Illustration by Sophie Yang

With the ever-changing sociopolitical climate of the nation, students often turn to social media outlets to catch up with what’s going on in the world and to relax. A massive influence on these platforms is celebrities; social media apps allow them to gain tens of millions of followers, many of whom are impressionable young people. Celebrities often use their accounts to promote new movies or brand deals, but, recently, many influencers have posted about social causes and civic engagement. However, with all this influence over masses of followers, do these celebrities have the right or the qualifications to be encouraging young people to engage?

Many celebrities are often popular for only one reason; whether it be acting, singing or playing a sport, they are famous because of what they do. Most of the time, their career does not have to do with politics. Thus, some believe celebrities should not post about or engage in politics. Some influencers like Kylie Jenner have 279 million followers, meaning that each of Jenners’ posts can potentially reach 279 million screens. Many of those engaging are young people who obsessively follow celebrities and listen to what they’re saying. When the audience is a crowd of easily influenced minds, some students, including junior Keira Tu, believe celebrities should change the way they post about these topics. 

“Celebrities should redirect [followers] to people who are knowledgeable on the subject. When a celebrity cites evidence or redirects followers to a more informed source, I feel better about their activism,” Tu says. 

While many people feel similarly to Tu, whether or not celebrities are qualified doesn’t change the fact that they own their accounts and have the power to post anything they want. There are positive aspects that can come with having this platform. During the 2020 election, many popular celebrities, including Beyonce, Taylor Swift and Michael B Jordan, encouraged citizens to vote. The youth turnout for voting notably increased from 2016 to 2020, with eligible young voters making up close to 17 percent of the total votes. While the celebrity influence cannot definitively nor exclusively be the cause of this voting uptick, the increased awareness and raised social media presence are of note.

“I think celebrities are valid to post [about politics] as long as they are using their platform to encourage a progressive nation rather than put down the other side,” senior Chase Cubia says. 

From Instagram stories to TikTok ads, celebrities in 2020 put in a lot of effort to get the vote out. Popular Youtuber David Dobrik partnered with HeadCount.org—a non-partisan voter registration drive—to incentivize new voter registration with a Tesla giveaway. After the giveaway was announced, HeadCount tallied 120,000 new voter registrations.

“During the 2020 election, seeing posts on social media definitely informed me more and encouraged me to do my own research on certain topics,” Cubia expands. 

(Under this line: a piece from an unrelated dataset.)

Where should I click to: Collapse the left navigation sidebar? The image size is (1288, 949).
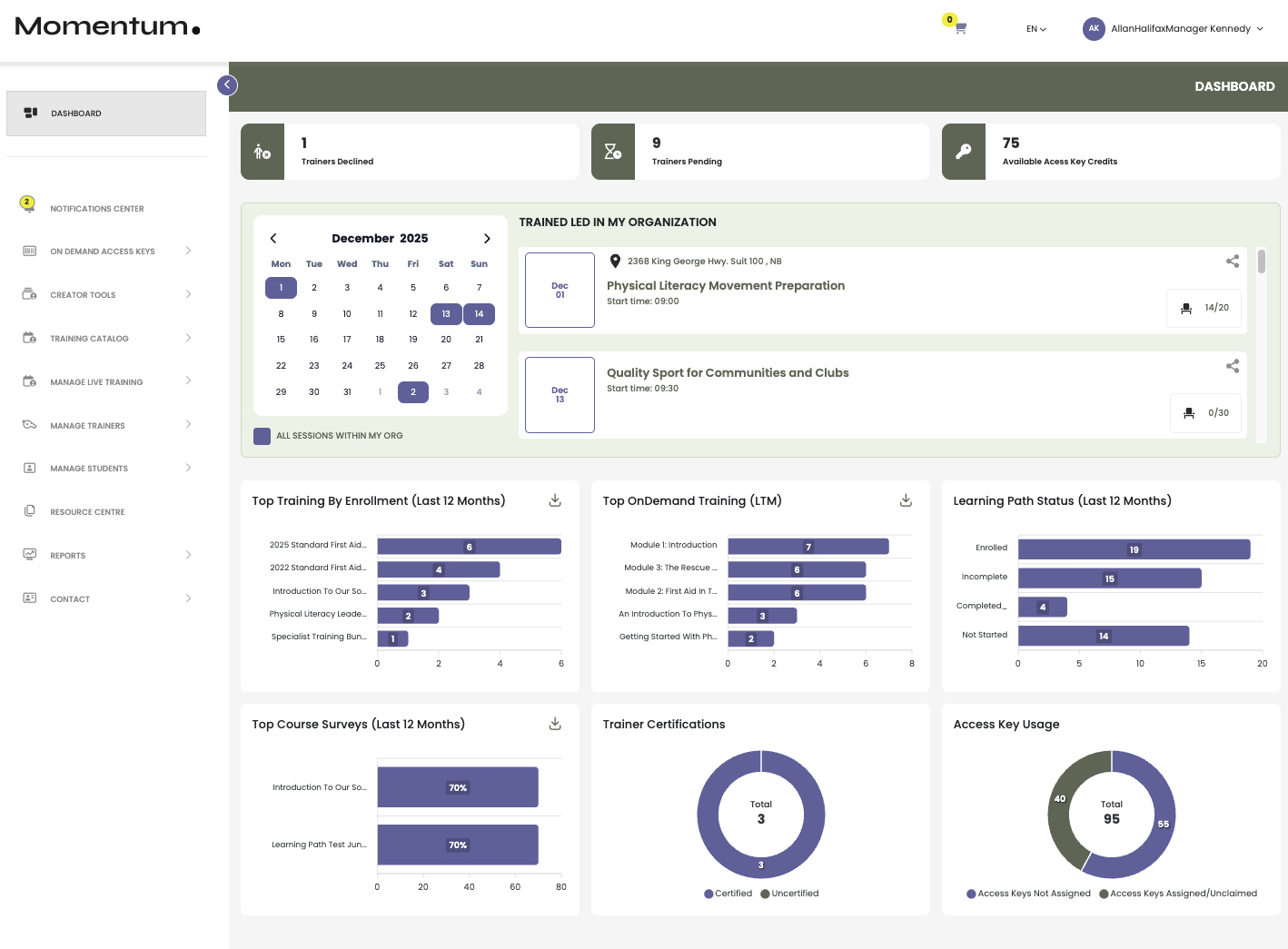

While the extreme accessibility of social media can be beneficial, there are also limitations when it comes to truth: sometimes what’s being spread isn’t factual. 

“What people are putting out [on social media] is not necessarily true, and it should force followers to think critically about what someone says and make their own decision about whether or not they agree,” Tu says. 

Celebrities continue to post politically related content, and it’s clear that these posts influence young people to an extent. Moving forward, the best way to navigate these platforms is to utilize one’s power of research and dig deeper than a post to further one’s knowledge of sociopolitical issues.